Relativamente ai rimedi giuridici esperibili sul piano federale contro
l'odierna sentenza (art. 112 cpv. 1 lett. d LTF), dandosi protezione del figlio
è ammissibile il ricorso in materia civile senza riguardo all'eventuale valore
litigioso (art. 72 cpv. 2 lett. b n. 7 LTF).
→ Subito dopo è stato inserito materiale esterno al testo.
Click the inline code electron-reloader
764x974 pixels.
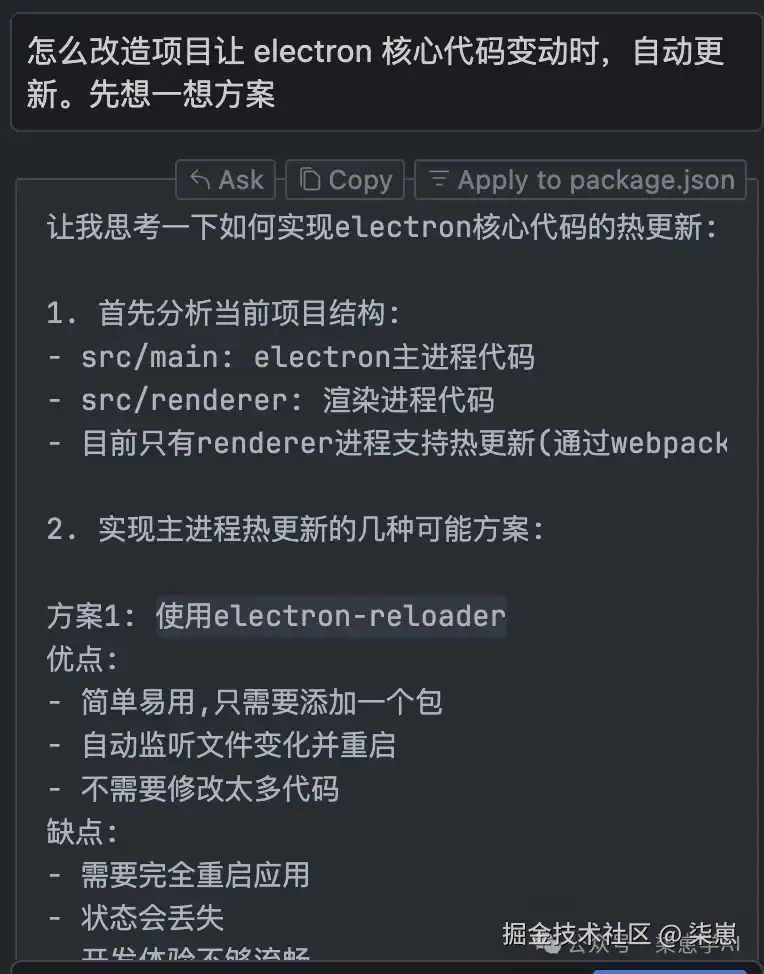tap(331, 615)
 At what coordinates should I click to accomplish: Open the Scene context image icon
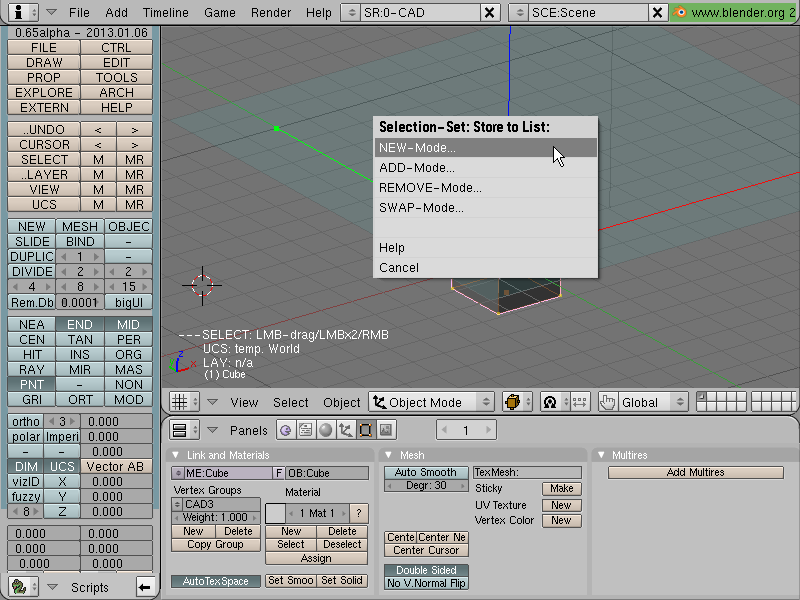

Quanto
all'impugnabilità della decisione in materia di assistenza giudiziaria,
trattandosi di una decisione incidentale – come quella di una decisione pregiudiziale
– essa segue la via giudiziaria dell'azione principale (sentenza del Tribunale
federale 5A_108/2007 dell'11 maggio 2007, consid. 1.2).
Dispositivo
Per questi motivi,
vista sulle spese anche la tariffa giudiziaria,
pronuncia: 1. L'appello
è respinto e la decisione impugnata è confermata.
2. Gli oneri di
appello, consistenti in:
a)
tassa di giustizia fr. 200.–
b) spese fr.
50.–
fr.
250.–
sono
posti a carico degli appellanti in solido. Non si assegnano ripetibili.
3. Il ricorso
in materia di assistenza giudiziaria è respinto.
4. Non si
riscuotono tasse o spese né si assegnano ripetibili per la procedura di assistenza
giudiziaria.
5. La
richiesta di assistenza giudiziaria contestuale ai due rimedi giuridici
presentati davanti a questa Camera è respinta.
6. Intimazione a:
– ;
– , .
Comunicazione
alla Divisione degli interni, Sezione degli enti locali, Autorità di vigilanza
sulle tutele.
terzi implicati
Per la prima Camera civile del Tribunale d'appello
Il presidente Il
segretario
Rimedi
giuridici
Nelle cause senza carattere pecuniario il ricorso in
materia civile al Tribunale federale, 1000 Losanna 14, è ammissibile entro
trenta giorni dalla notificazione delle decisioni previste dagli art. 90 a 93
LTF per i motivi enunciati dagli art. 95 a 98 LTF (art. 72 segg. LTF). Nelle
cause di carattere pecuniario il ricorso in materia civile è ammissibile solo
se il valore litigioso ammonta ad almeno 30 000
franchi; quando il valore litigioso non raggiunge tale importo, il ricorso in
materia civile è ammissibile se la controversia concerne una questione di
diritto di importanza fondamentale (art. 74 e 100 cpv. 1 LTF). La
legittimazione a ricorrere è disciplinata dall'art. 76 LTF. Laddove non sia
ammissibile il ricorso in materia civile è dato, entro lo stesso termine, il
ricorso sussidiario in materia costituzionale al Tribunale federale per i
motivi previsti dall'art. 116 LTF (art. 113 LTF). La legittimazione a ricorrere
è disciplinata in tal caso dall'art. 115 LTF.